> _Exercise requirements_:
A. In the blog post about casting characters, rewrite the part from "What I find" up to and including "Stupid characters.", replacing "reader" with "audience".
B. Translate this sentence from the blog post about casting characters into Spanish: "Sam is pretty quiet and reserved."
C. Carry on the blog post about casting characters, starting after its final sentence.
---- Text
Trying to make a character work in a book can be hard. I've found myself throwing out entire days worth of writing in the past because I'd written something with a character or charaters I didn't have a full grasp on. You know, that whole "what is their goal?" thing.

What I find helps me the most is casting my cast. In my head, that is. Generally this is easy, because I watch way too much entertainment and find it easy to put an actor in the part in my head. I can hear their voice, see their mannerisms—all stuff I actually try to leave out of the book because I'd rather the reader fill in a lot of it.

(My goal is to someday eliminate all the "gazing" and "smirks" and other things from dialog attribution... I'd rather the words the characters say tell you what their face looks like. But it's hard, because I also have an inner-Spielberg that wants to make sure the characters do EXACTLY WHAT I SAY.  

Stupid characters.

Anyway.)

Which brings me to the leads in BETA TEST. Because the two main characters are not Hollywood household names. They're my friends.

The main character of my book, Sam Terra, got his start in my head because I was picturing my friend Dan. He is a big guy in every sense of the word and not exactly who you picture as the leading man who'll save the day in a big action-adventure (and I'd apologize to Dan for saying that, but he would probably be the first to point it out while at the same time calling me by his favorite nickname for me, "Professor Grandpa," so he can suck it.) That's what I wanted—I wanted to cast against type. At the same time, Sam doesn't have Dan's personality at all. Sam is pretty quiet and reserved. Dan is pretty much the opposite.
--------
---- Data lines
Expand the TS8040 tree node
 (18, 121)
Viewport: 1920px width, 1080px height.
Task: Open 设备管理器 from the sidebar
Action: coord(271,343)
--------
---- Data lines
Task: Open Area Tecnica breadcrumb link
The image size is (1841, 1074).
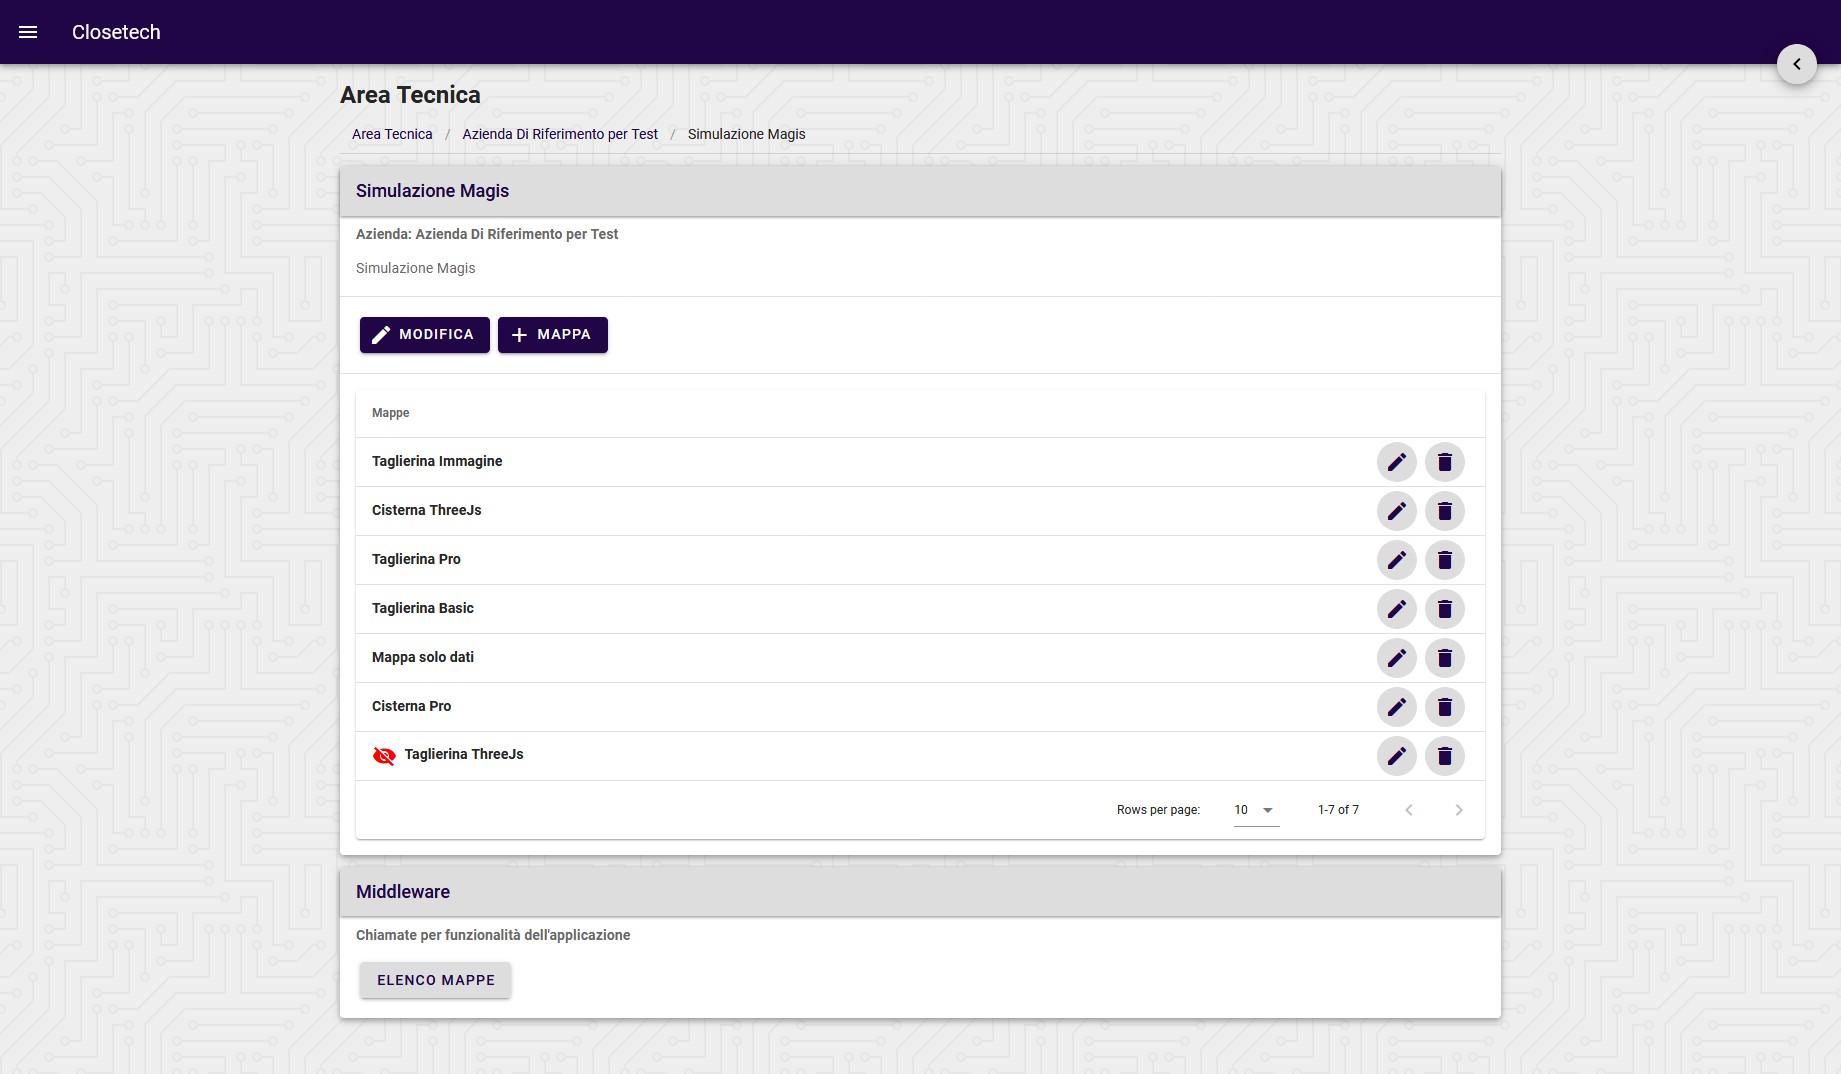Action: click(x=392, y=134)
--------
---- Data lines
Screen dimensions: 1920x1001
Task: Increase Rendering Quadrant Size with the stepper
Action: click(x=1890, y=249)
--------
> _Expected results_:
A.
What I find helps me the most is casting my cast. In my head, that is. Generally this is easy, because I watch way too much entertainment and find it easy to put an actor in the part in my head. I can hear their voice, see their mannerisms—all stuff I actually try to leave out of the book because I'd rather the audience fill in a lot of it.

(My goal is to someday eliminate all the "gazing" and "smirks" and other things from dialog attribution... I'd rather the words the characters say tell you what their face looks like. But it's hard, because I also have an inner-Spielberg that wants to make sure the characters do EXACTLY WHAT I SAY.  

Stupid characters.

B. Sam es bastante callado y reservado.

C.
I wanted the femme fatale of this book to also not be the usual willy type with perfect boobs and legs up to her neck and perfect in every way for a Maxim shoot. That's now who Sam would fall in love. Instead, he likes Molly, an extremely short chick with blue hair. And I based Molly on Polly, another good friend of mine who might also be my distant cousin, and who happens to be married to Dan.

(I hate to tell Dan but when BETA TEST the movie gets made, I expect the lead role will go to Jorge Garcia from LOST and ALCATRAZ. Sorry, dude.)

You get extra points when you read this book and can tell me what characters I based on Jack Black, a young Steve Buscemi, and Marisa Tomei.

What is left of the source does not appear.